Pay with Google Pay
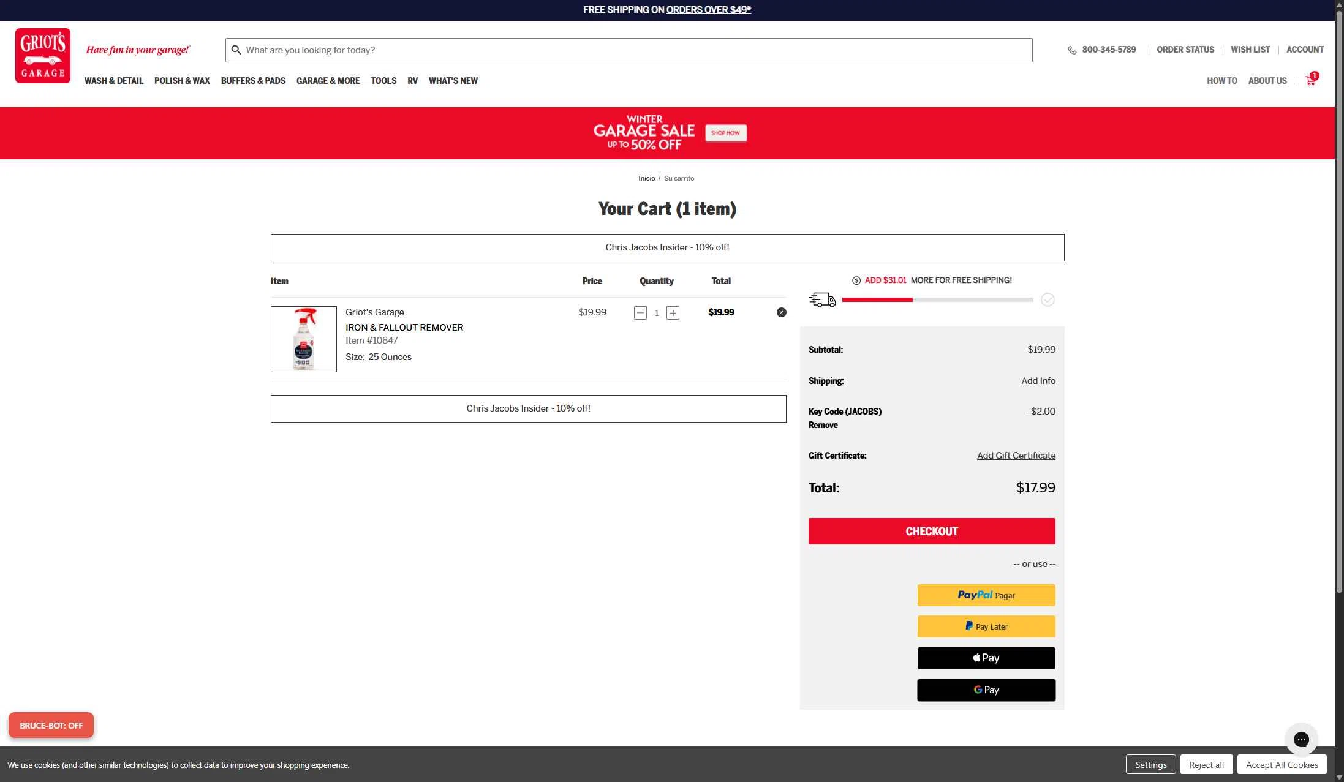986,690
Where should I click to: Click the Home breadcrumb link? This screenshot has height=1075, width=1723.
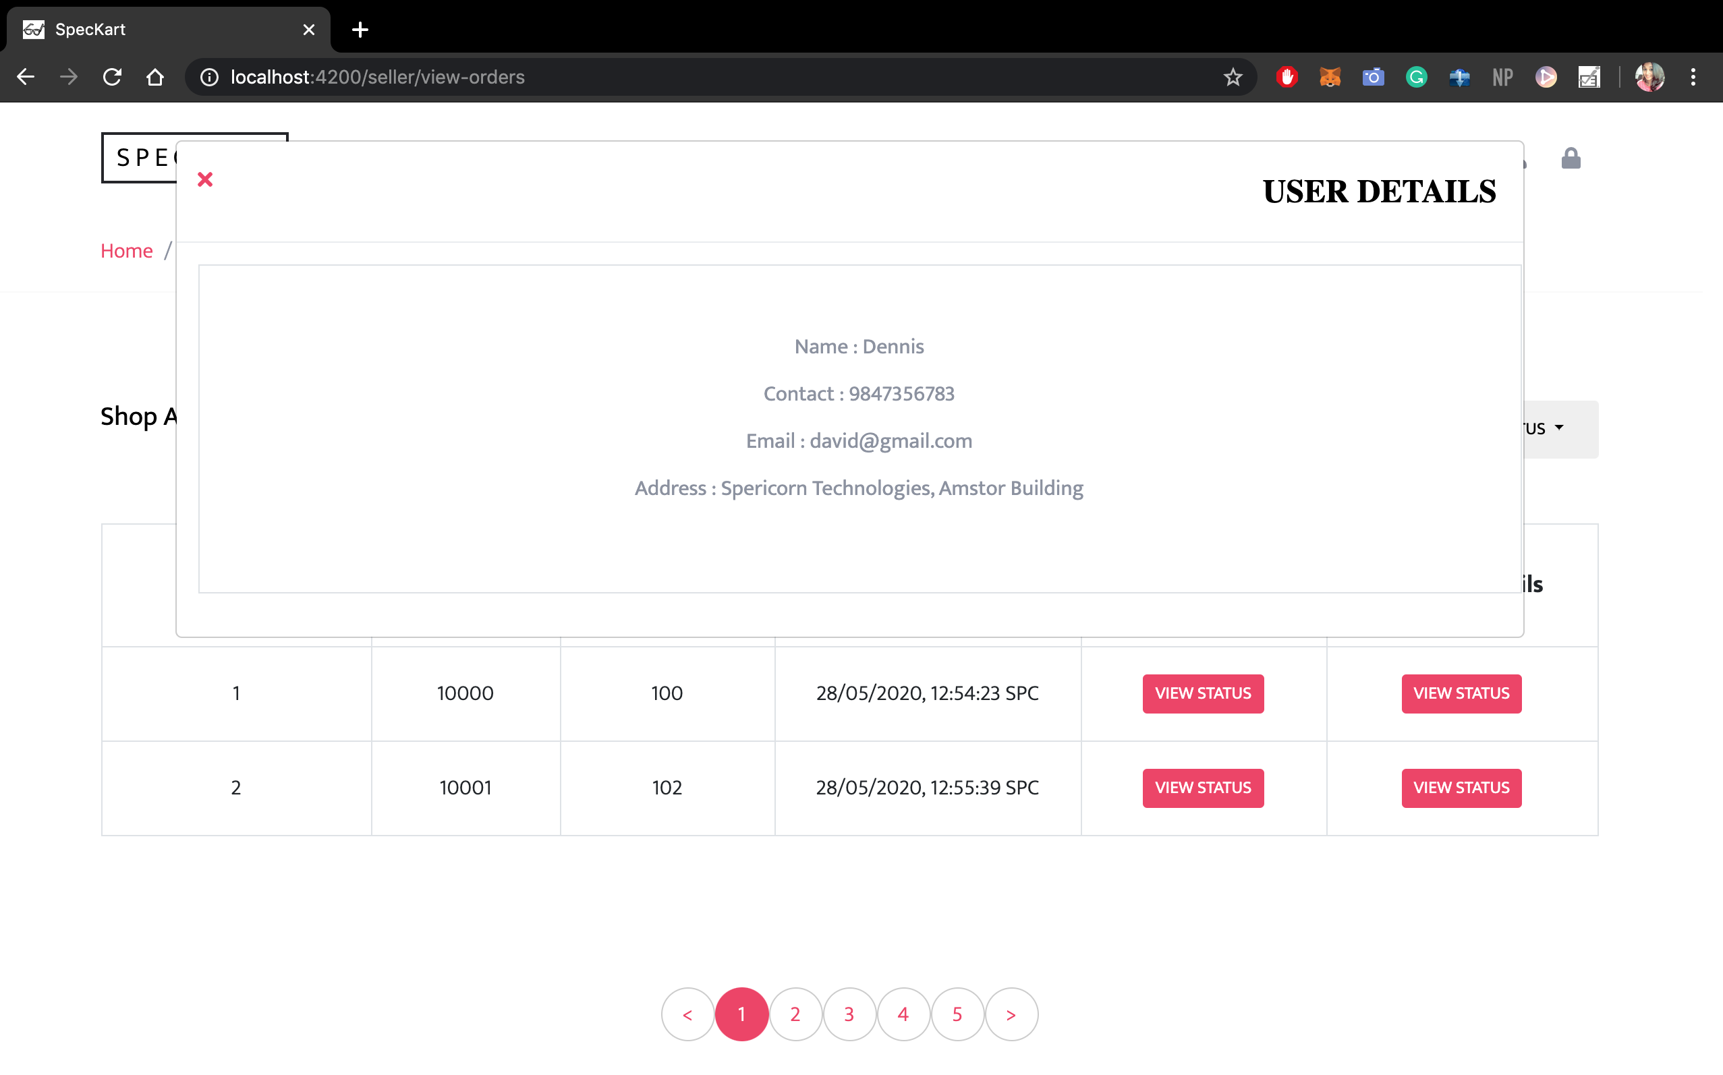tap(127, 251)
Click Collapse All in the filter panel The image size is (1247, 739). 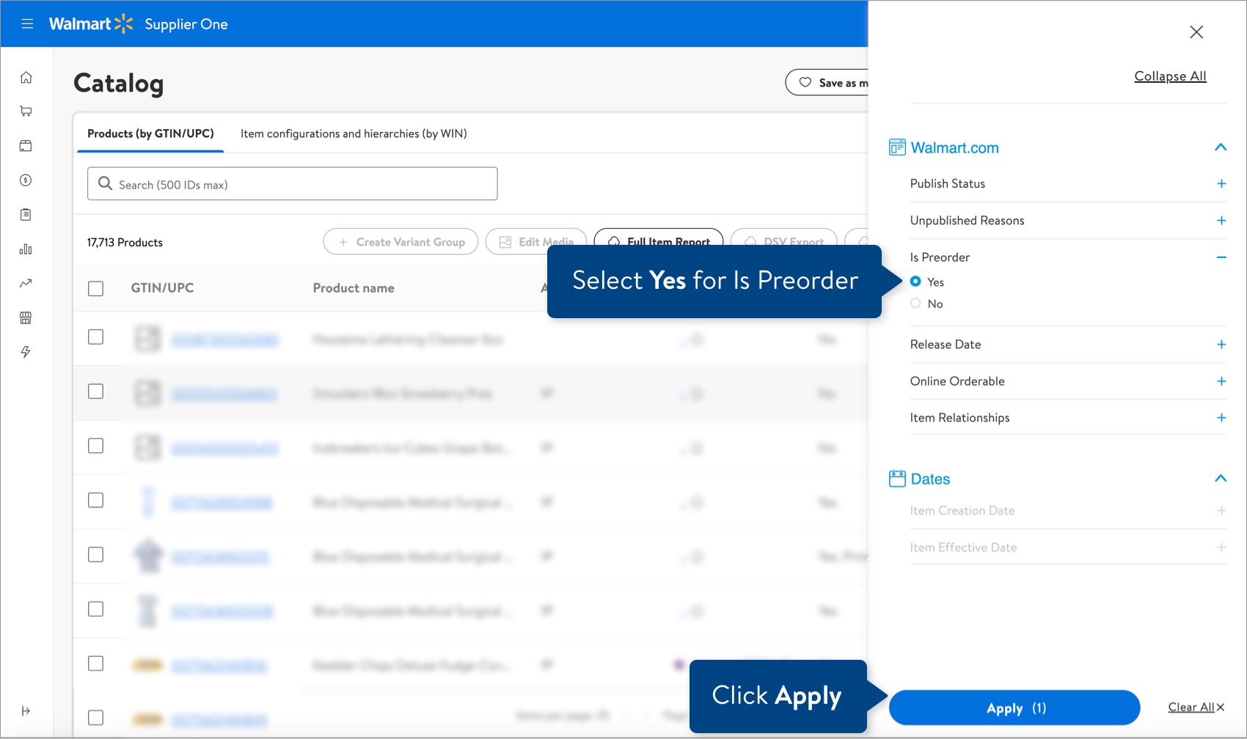tap(1169, 76)
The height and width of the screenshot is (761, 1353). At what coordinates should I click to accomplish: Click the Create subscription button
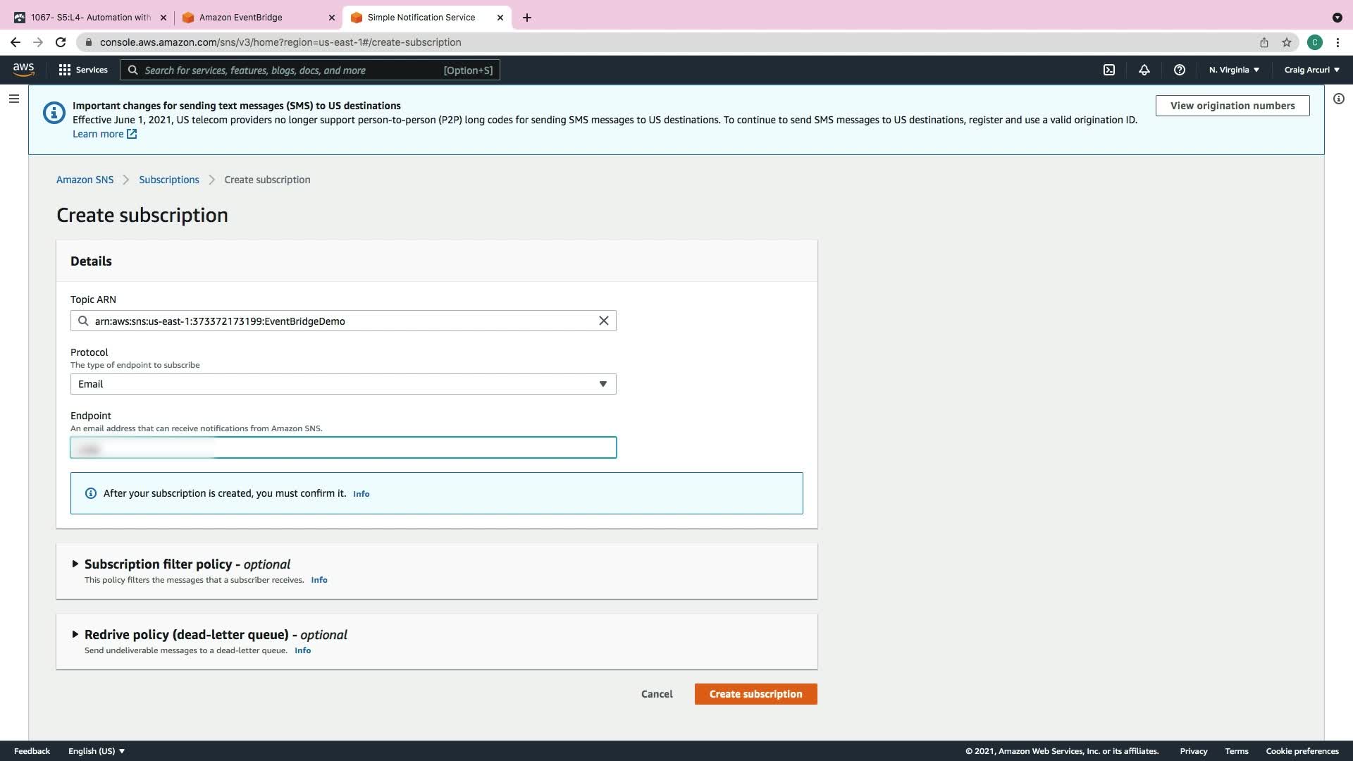pyautogui.click(x=755, y=694)
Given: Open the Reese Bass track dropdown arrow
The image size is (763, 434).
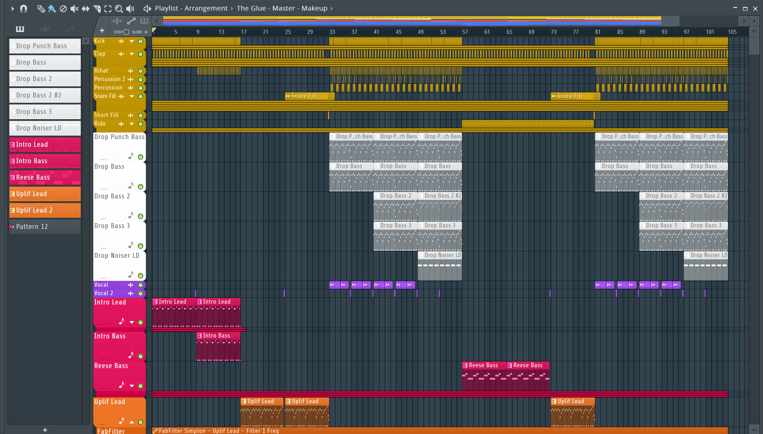Looking at the screenshot, I should click(131, 386).
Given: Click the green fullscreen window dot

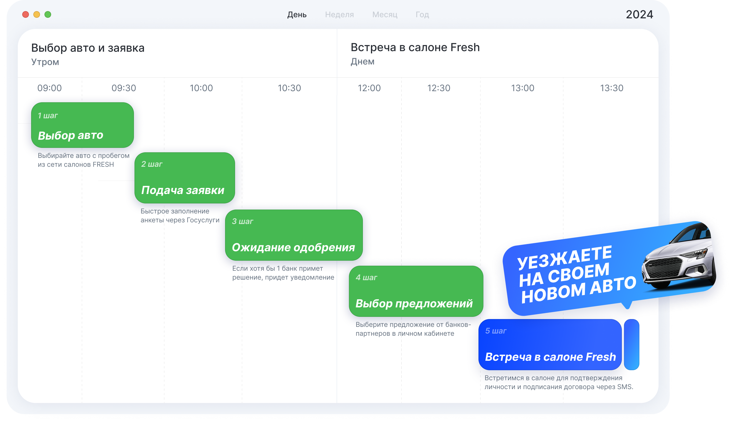Looking at the screenshot, I should (x=48, y=15).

__________

**TASK STATEMENT:**
The required answer is the lines from the one that contains "The image size is (763, 434)." through the last line of the records, restated word for word, with every picture dropped.

**ANSWER TO THE EXERCISE:**
The image size is (763, 434).
Looking at the screenshot, I should click(131, 386).
Given: Click the green fullscreen window dot

Looking at the screenshot, I should (x=48, y=15).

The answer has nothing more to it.